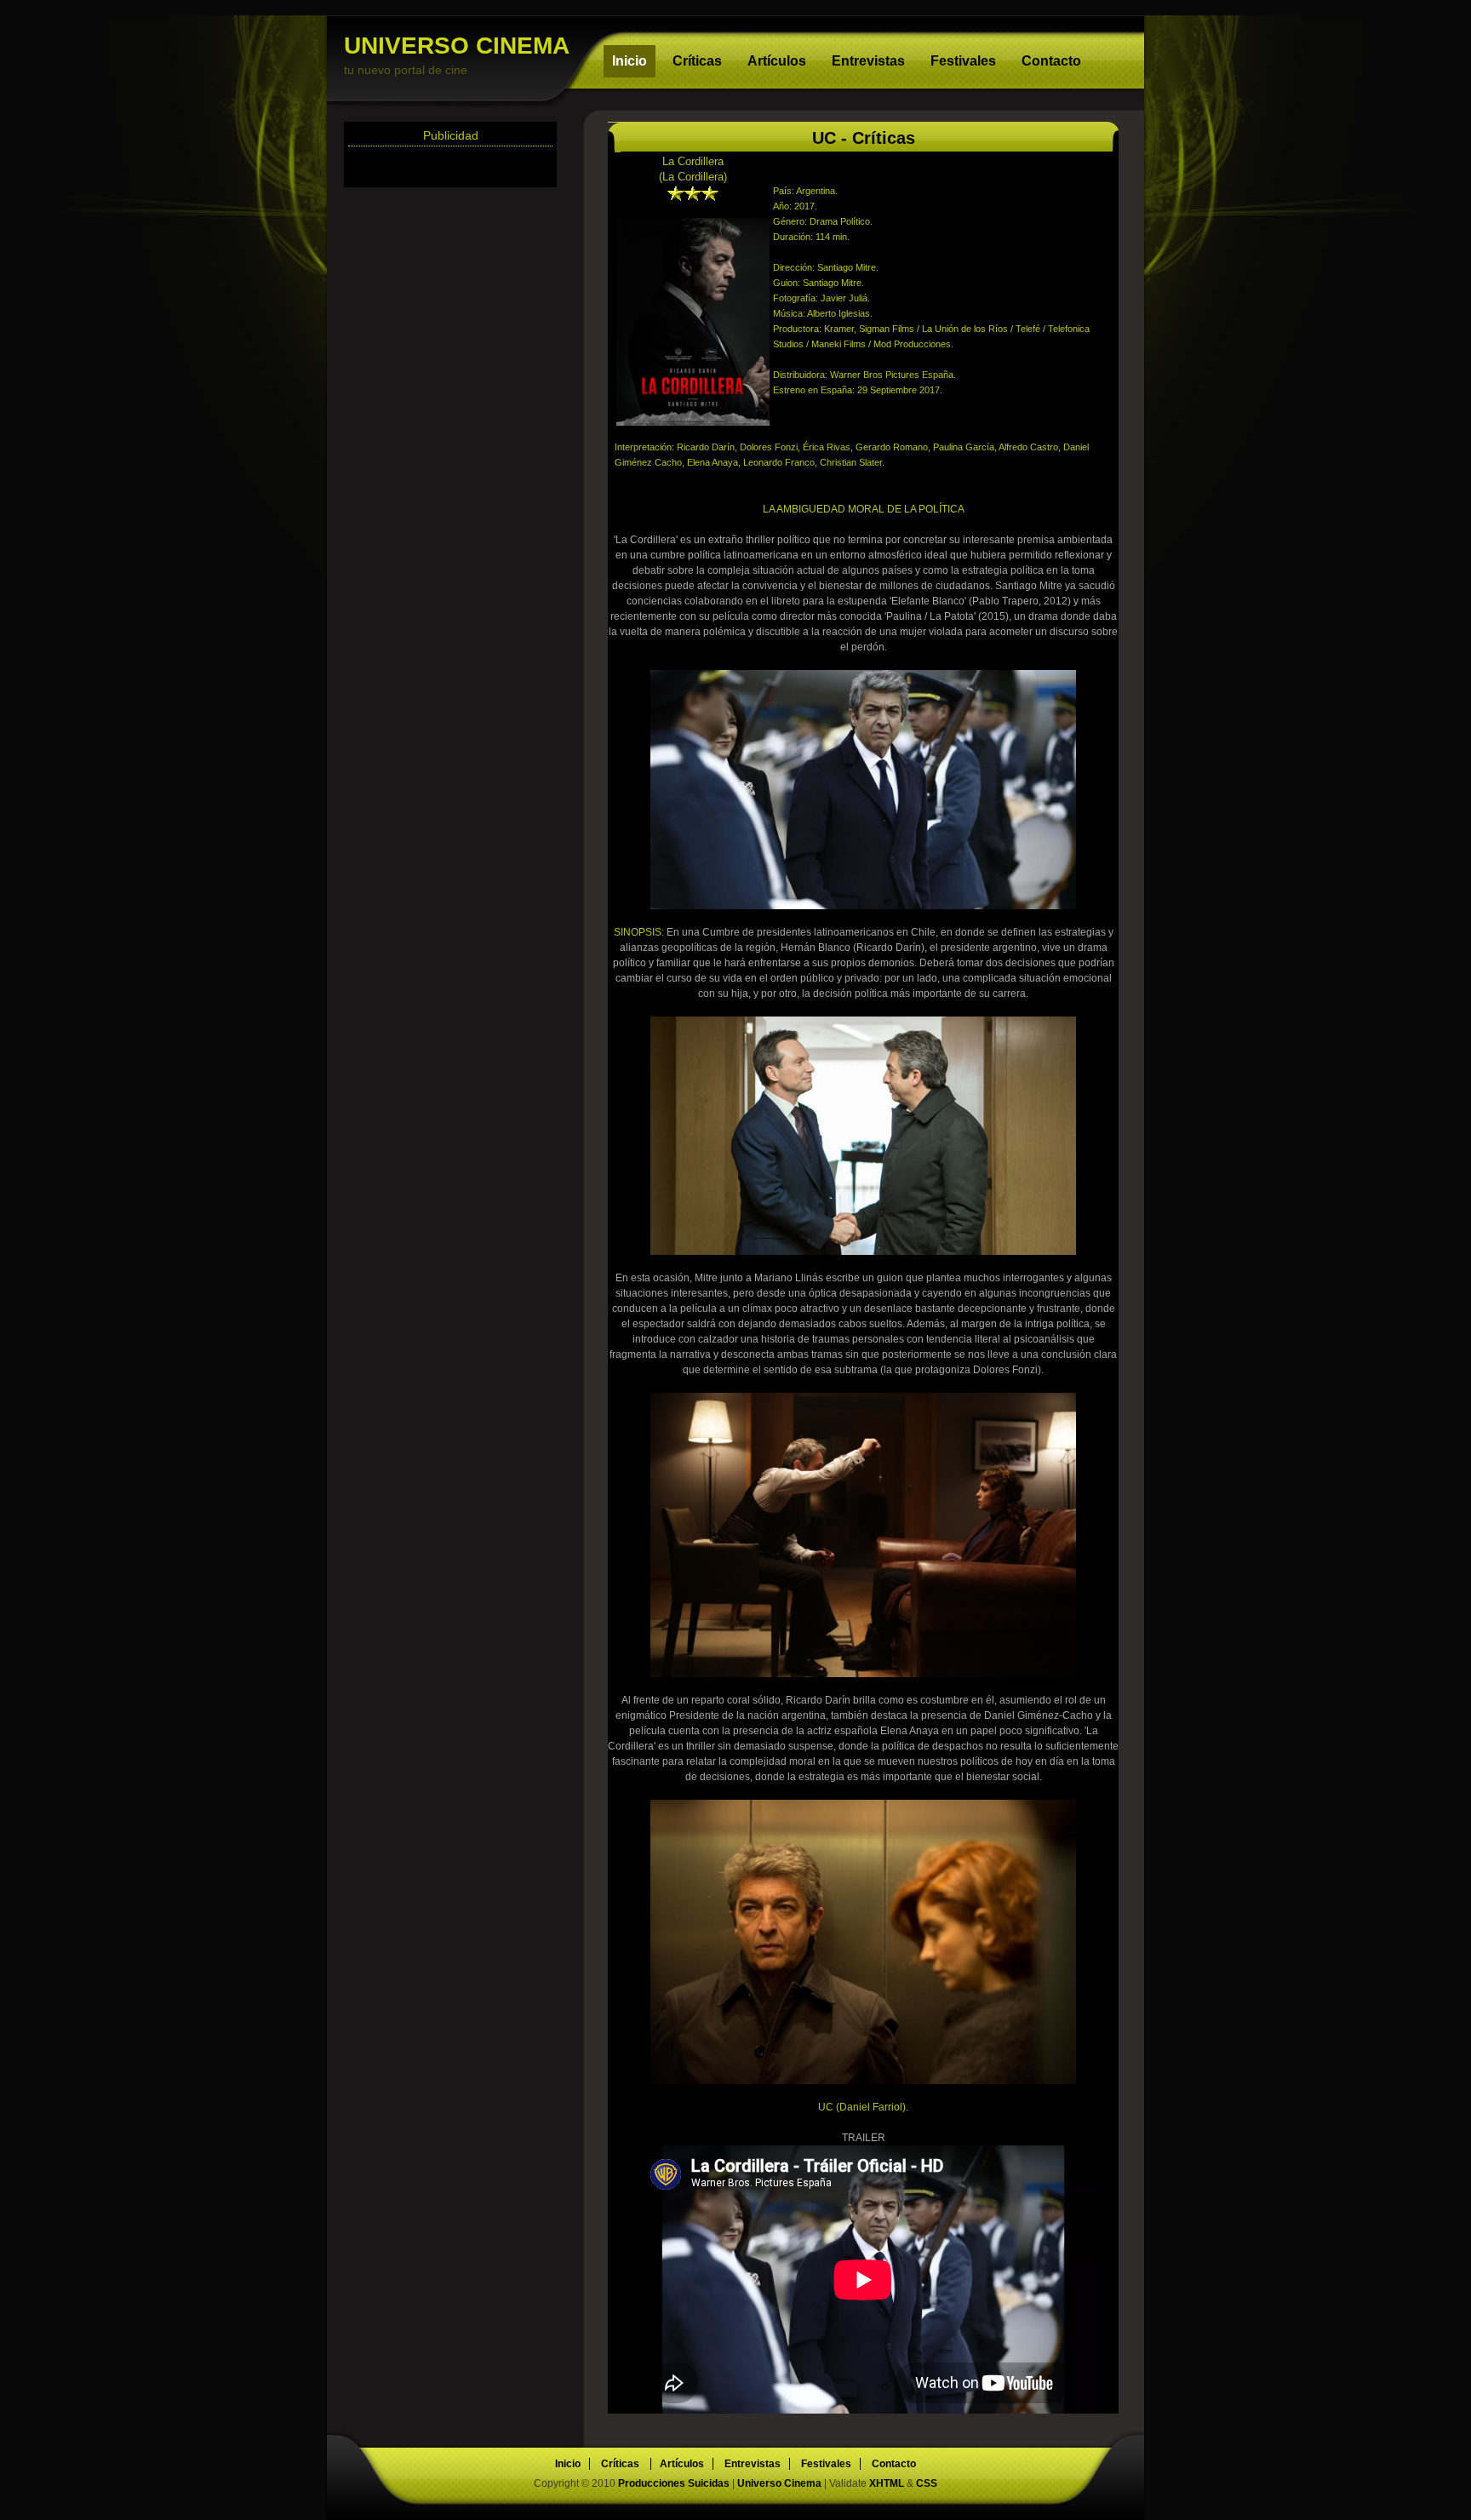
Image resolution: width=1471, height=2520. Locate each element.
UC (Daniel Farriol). (863, 2107)
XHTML (886, 2483)
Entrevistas (868, 61)
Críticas (697, 61)
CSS (926, 2483)
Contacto (1051, 61)
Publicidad (450, 135)
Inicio (629, 61)
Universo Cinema (779, 2483)
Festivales (963, 61)
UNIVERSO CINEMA (457, 54)
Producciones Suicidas (675, 2483)
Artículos (776, 61)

·····

Task objective: Set down exactly the lines beginning at the one that holds "Festivales (963, 61)" and ending with the last line of the data.

Result for this task:
Festivales (963, 61)
UNIVERSO CINEMA (457, 54)
Producciones Suicidas (675, 2483)
Artículos (776, 61)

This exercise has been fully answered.